Is Owning an Annuity Inside an IRA a Waste of a Tax Shelter?


by David D. Holland



Reader Question: “I asked for a second opinion on my investments from a local Certified Financial Planner (CFP®) professional who recommended I use my IRA to get a fixed annuity. My CPA says that I am ‘wasting a tax shelter.’ The CFP® practitioner says the point of the annuity is less risk to my principal and reliable future income, not tax deferral. Who is right?”



Financial Plan


One of the primary reasons people invest in deferred annuities is to defer taxation on any investment gains (for a variable annuity) or interest (for a fixed annuity) until income is needed. This attractive feature wasn’t invented by insurance companies; it has been part of the U.S. tax code for decades. Now, whether the CPA or the CFP® professional is right, depends on which type of annuity you get, its features, and your purpose for getting it.


Why the CPA is Right: If the goal for your IRA funds is strictly long-term growth, then an annuity may not be the best choice. While variable annuities do offer stock market investments with the potential for long-term growth, they have a limited number of investment choices and fees that can be significantly higher than a portfolio of no-load mutual funds and ETFs. The CPA’s argument against paying for something you don’t need is valid when applied to a tax-deferred variable annuity held in an IRA, because the IRA is already tax deferred. The variable annuity’s extra costs may be hard to justify unless it has a desirable extra feature.


Why the CFP® Practitioner is Right: There are other types of tax-deferred annuities besides variable annuities. In this particular case, the CFP® practitioner recommended a fixed annuity to shield the reader’s IRA from stock market losses and to provide a reliable stream of future income in retirement. Equally important, many fixed annuity features may be accessed less expensively.

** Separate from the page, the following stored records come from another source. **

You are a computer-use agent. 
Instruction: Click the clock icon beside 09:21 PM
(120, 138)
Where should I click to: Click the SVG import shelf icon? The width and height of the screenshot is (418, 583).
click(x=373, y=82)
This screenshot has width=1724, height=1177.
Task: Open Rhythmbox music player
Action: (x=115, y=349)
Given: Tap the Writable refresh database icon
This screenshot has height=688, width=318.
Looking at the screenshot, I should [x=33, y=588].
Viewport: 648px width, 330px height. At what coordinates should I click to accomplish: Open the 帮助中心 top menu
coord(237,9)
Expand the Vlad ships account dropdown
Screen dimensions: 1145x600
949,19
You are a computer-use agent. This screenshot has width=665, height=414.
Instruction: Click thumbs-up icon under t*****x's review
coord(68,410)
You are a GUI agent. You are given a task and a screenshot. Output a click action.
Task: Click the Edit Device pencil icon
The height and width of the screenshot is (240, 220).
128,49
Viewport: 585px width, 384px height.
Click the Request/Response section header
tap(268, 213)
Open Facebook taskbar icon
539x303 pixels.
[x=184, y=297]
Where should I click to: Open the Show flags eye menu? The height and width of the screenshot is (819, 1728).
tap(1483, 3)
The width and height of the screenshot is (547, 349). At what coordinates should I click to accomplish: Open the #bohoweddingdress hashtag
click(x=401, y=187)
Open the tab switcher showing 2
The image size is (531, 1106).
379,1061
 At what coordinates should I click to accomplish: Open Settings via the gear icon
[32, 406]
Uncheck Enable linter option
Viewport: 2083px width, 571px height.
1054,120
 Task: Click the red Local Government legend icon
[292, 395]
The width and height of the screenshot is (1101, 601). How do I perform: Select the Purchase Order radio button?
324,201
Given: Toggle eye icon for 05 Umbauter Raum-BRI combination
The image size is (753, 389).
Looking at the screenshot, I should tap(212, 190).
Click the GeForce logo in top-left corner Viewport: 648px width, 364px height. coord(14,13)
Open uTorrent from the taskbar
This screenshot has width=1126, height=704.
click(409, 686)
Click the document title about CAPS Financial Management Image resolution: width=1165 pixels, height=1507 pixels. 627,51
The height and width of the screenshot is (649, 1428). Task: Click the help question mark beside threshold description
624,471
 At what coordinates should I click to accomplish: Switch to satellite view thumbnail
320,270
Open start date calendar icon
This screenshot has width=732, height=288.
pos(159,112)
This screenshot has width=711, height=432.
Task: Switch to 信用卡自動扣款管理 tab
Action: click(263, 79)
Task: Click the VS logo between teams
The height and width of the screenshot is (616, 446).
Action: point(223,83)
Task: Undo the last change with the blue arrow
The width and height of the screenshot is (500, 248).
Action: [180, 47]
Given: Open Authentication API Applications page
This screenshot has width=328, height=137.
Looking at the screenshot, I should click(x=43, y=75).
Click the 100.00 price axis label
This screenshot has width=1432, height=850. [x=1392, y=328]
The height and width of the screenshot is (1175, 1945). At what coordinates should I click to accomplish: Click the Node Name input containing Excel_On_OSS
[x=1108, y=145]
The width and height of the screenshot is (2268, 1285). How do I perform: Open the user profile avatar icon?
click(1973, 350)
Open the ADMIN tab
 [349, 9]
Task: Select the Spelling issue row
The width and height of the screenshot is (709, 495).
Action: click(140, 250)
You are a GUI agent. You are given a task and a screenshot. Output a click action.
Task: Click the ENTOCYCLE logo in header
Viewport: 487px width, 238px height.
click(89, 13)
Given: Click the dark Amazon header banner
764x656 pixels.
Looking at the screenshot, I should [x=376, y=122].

The CFP® professional is right if the annuity purchased with IRA dollars is designed to meet other objectives and does so with more advantageous features. This is where the CPA's argument breaks down.


Fair and Balanced: I should note, the reader shared with me that the CFP® professional had also recommended a portfolio of low cost, no-load mutual funds for his non-IRA money. Approximately half of his money was to be in the fixed annuity and the rest was to remain in the market . . . not a bad strategy given the market’s volatility and his need for retirement income in a few years.